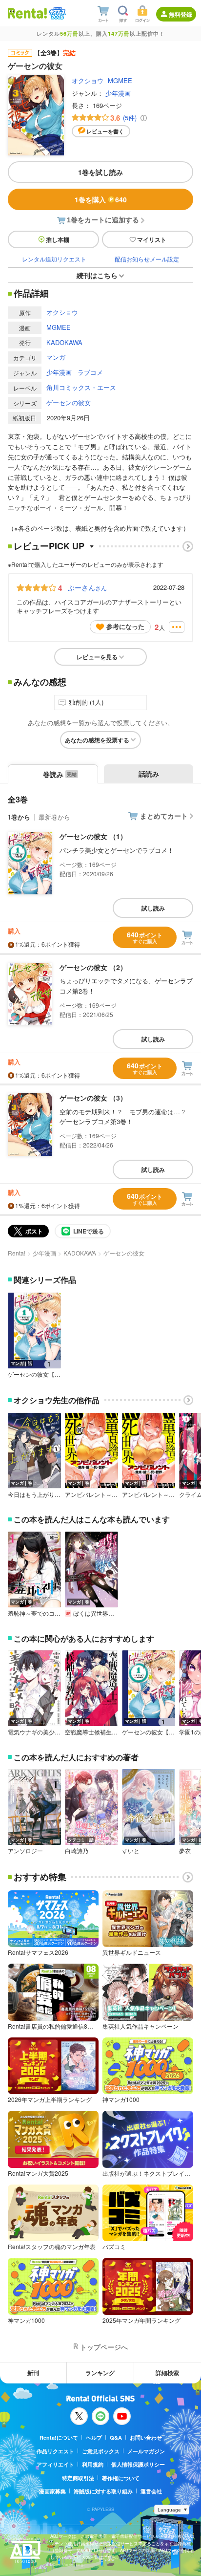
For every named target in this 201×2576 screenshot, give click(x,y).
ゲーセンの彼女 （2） (93, 967)
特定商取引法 (78, 2478)
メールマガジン (146, 2451)
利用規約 (92, 2464)
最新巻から (54, 817)
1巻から (19, 817)
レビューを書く (105, 131)
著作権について (121, 2478)
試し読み (153, 908)
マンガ (55, 357)
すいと (131, 1851)
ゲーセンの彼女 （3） (93, 1098)
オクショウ (87, 80)
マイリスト (151, 239)
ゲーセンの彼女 (68, 402)
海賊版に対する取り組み (103, 2491)
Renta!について (59, 2437)
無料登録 (180, 14)
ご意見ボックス (101, 2451)
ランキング (100, 2372)
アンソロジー (25, 1851)
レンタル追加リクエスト (54, 259)
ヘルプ (94, 2437)
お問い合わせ (146, 2437)
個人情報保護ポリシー (138, 2464)
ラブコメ (90, 372)
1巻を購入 (101, 199)
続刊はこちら (97, 275)
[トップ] (27, 13)
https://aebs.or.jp (67, 2564)
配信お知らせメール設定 (147, 259)
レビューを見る (97, 656)
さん (87, 587)
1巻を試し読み (100, 172)
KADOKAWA (64, 342)
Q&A (116, 2437)
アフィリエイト (55, 2464)
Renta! (16, 1253)
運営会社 (151, 2491)
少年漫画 (118, 93)
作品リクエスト (55, 2451)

============

* Problem *
Would you output all of the entries above exactly, keeping the pictures out?

* Reply *
For every named target in this 201×2576 screenshot, give click(x,y).
ゲーセンの彼女 （2） (93, 967)
特定商取引法 (78, 2478)
メールマガジン (146, 2451)
利用規約 (92, 2464)
最新巻から (54, 817)
1巻から (19, 817)
レビューを書く (105, 131)
著作権について (121, 2478)
試し読み (153, 908)
マンガ (55, 357)
すいと (131, 1851)
ゲーセンの彼女 （3） (93, 1098)
オクショウ (87, 80)
マイリスト (151, 239)
ゲーセンの彼女 (68, 402)
海賊版に対する取り組み (103, 2491)
Renta!について (59, 2437)
無料登録 (180, 14)
ご意見ボックス (101, 2451)
ランキング (100, 2372)
アンソロジー (25, 1851)
レンタル追加リクエスト (54, 259)
ヘルプ (94, 2437)
お問い合わせ (146, 2437)
個人情報保護ポリシー (138, 2464)
ラブコメ (90, 372)
1巻を購入 (101, 199)
続刊はこちら (97, 275)
[トップ] (27, 13)
https://aebs.or.jp (67, 2564)
配信お知らせメール設定 (147, 259)
レビューを見る (97, 656)
さん (87, 587)
1巻を試し読み (100, 172)
KADOKAWA (64, 342)
Q&A (116, 2437)
アフィリエイト (55, 2464)
Renta! (16, 1253)
運営会社 (151, 2491)
少年漫画 (118, 93)
作品リクエスト (55, 2451)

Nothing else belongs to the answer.